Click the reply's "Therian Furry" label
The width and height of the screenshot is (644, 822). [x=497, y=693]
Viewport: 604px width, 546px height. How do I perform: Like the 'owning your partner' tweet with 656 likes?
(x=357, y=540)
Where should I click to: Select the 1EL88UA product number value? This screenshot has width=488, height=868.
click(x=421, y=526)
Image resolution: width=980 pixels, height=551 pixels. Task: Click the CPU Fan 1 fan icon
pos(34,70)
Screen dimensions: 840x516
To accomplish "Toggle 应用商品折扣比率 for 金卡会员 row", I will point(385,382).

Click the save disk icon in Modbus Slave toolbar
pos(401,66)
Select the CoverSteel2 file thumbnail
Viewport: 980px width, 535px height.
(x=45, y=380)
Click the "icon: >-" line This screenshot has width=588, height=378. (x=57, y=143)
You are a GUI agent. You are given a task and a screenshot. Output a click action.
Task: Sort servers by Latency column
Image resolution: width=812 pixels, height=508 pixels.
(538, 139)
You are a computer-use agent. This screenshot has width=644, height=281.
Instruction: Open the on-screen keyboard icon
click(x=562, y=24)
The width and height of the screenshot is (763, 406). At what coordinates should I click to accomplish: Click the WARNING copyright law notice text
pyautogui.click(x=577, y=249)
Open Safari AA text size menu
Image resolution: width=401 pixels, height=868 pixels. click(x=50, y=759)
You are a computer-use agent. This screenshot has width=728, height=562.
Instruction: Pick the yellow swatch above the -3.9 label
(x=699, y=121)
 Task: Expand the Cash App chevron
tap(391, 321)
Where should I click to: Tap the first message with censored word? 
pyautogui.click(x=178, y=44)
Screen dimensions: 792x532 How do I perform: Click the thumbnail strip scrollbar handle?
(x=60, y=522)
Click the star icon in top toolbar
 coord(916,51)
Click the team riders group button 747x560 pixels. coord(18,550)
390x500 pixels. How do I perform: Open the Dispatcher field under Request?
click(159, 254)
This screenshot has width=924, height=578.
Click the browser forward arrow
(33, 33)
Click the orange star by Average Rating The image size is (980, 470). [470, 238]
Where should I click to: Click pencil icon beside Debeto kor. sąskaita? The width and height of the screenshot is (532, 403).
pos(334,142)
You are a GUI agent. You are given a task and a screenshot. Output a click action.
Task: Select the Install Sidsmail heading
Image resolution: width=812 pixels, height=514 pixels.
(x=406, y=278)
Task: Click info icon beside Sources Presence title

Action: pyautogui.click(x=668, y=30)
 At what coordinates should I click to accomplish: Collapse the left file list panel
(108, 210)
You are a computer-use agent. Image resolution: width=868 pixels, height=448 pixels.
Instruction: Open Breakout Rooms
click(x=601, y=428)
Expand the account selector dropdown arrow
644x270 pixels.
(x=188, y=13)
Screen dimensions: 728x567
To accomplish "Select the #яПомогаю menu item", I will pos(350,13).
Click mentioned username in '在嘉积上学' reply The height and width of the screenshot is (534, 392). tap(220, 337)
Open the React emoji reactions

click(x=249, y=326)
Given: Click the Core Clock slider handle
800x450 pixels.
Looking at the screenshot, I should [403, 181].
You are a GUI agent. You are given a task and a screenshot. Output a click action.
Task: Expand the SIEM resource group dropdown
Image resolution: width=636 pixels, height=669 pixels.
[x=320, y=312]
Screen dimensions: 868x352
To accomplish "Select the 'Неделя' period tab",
+===+
** WORK TASK **
Using the records above, copy exactly the lines from the one containing "Where should I click to: Click" through the last, inclusive, and nothing else.

** SOLUTION FOR THIS PROBLEM **
Where should I click to: Click pencil icon beside Debeto kor. sąskaita? The width and height of the screenshot is (532, 403).
pos(334,142)
You are a GUI agent. You are given a task and a screenshot. Output a click action.
Task: Select the Install Sidsmail heading
Image resolution: width=812 pixels, height=514 pixels.
(x=406, y=278)
Task: Click info icon beside Sources Presence title

Action: pyautogui.click(x=668, y=30)
 At what coordinates should I click to accomplish: Collapse the left file list panel
(108, 210)
You are a computer-use agent. Image resolution: width=868 pixels, height=448 pixels.
Instruction: Open Breakout Rooms
click(x=601, y=428)
Expand the account selector dropdown arrow
644x270 pixels.
(x=188, y=13)
Screen dimensions: 728x567
To accomplish "Select the #яПомогаю menu item", I will pos(350,13).
Click mentioned username in '在嘉积上学' reply The height and width of the screenshot is (534, 392). tap(220, 337)
Open the React emoji reactions

click(x=249, y=326)
Given: Click the Core Clock slider handle
800x450 pixels.
Looking at the screenshot, I should [403, 181].
You are a GUI agent. You are given a task and a screenshot. Output a click action.
Task: Expand the SIEM resource group dropdown
Image resolution: width=636 pixels, height=669 pixels.
[x=320, y=312]
Screen dimensions: 868x352
To accomplish "Select the 'Неделя' period tab",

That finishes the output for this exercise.